##### Dataset extract

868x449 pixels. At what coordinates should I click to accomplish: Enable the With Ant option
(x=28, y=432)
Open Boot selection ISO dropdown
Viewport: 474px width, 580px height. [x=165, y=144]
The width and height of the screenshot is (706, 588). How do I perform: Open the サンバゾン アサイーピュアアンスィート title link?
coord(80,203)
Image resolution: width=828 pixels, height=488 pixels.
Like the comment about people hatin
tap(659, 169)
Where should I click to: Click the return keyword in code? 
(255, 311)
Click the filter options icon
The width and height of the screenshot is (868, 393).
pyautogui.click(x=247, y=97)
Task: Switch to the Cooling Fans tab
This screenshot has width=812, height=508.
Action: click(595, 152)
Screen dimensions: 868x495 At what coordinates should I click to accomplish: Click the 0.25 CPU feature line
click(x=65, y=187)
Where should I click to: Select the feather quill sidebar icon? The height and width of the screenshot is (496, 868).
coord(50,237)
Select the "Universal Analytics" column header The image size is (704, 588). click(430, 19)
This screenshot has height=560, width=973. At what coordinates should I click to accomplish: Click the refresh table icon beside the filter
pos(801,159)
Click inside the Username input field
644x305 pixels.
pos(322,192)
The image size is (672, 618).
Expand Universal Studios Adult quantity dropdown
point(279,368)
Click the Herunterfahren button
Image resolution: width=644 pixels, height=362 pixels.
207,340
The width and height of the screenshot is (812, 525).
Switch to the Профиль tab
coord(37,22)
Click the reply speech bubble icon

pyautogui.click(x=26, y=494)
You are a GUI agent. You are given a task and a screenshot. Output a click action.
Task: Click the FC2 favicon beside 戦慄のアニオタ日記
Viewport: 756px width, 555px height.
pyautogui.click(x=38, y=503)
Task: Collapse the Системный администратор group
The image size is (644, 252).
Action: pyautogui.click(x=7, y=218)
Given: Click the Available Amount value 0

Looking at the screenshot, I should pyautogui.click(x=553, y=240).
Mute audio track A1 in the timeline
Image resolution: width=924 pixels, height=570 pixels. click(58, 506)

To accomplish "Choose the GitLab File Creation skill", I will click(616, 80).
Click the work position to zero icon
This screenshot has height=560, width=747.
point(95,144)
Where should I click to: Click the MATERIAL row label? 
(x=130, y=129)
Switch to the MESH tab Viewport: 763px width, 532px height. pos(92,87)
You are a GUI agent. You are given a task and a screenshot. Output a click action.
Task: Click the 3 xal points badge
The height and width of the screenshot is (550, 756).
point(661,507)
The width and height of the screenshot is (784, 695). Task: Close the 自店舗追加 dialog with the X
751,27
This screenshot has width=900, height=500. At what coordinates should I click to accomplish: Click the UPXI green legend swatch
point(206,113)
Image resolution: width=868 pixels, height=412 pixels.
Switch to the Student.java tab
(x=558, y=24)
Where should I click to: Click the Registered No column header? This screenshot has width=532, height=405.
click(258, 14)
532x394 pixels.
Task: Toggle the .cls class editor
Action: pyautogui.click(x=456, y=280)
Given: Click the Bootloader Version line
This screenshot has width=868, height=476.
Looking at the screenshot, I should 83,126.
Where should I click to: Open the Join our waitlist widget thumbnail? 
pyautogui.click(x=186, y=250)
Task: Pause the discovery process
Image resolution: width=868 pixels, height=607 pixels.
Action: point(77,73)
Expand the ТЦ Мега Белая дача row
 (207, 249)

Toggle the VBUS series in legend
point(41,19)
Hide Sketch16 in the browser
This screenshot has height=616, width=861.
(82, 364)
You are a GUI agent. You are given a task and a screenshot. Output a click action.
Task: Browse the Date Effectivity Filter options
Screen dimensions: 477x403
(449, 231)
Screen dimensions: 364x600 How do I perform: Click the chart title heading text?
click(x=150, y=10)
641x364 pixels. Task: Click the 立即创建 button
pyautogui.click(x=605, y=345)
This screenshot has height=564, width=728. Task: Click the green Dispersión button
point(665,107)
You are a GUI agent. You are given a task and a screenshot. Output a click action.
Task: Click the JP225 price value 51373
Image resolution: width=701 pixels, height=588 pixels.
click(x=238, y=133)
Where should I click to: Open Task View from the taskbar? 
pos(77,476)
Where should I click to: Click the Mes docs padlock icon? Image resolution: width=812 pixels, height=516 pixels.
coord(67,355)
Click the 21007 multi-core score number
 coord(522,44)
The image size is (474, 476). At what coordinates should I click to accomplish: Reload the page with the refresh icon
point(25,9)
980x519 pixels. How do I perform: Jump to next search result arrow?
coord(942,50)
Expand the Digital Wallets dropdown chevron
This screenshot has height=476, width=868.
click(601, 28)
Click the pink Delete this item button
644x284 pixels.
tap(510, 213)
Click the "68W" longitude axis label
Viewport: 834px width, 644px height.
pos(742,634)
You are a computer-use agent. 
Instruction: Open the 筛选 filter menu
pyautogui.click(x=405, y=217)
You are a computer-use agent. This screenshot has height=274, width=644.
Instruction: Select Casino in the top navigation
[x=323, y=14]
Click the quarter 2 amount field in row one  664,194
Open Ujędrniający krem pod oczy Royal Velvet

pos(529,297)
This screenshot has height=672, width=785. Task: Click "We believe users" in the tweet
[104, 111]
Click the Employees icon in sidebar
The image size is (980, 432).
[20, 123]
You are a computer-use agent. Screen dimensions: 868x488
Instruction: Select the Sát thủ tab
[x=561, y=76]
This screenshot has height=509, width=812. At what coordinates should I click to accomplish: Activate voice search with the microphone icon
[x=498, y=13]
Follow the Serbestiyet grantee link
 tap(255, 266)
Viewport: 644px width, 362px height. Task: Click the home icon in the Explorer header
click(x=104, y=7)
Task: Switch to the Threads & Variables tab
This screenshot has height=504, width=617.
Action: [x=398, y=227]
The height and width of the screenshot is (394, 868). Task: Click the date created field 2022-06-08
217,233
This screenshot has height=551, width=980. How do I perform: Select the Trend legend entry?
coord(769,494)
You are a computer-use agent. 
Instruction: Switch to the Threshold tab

##########

# To do
Scan the listing for "computer" and copy out each line that has it.

# Solution for this problem
You are a computer-use agent. 
You are a computer-use agent. This screenshot has height=274, width=644.
You are a computer-use agent. Screen dimensions: 868x488
You are a computer-use agent. 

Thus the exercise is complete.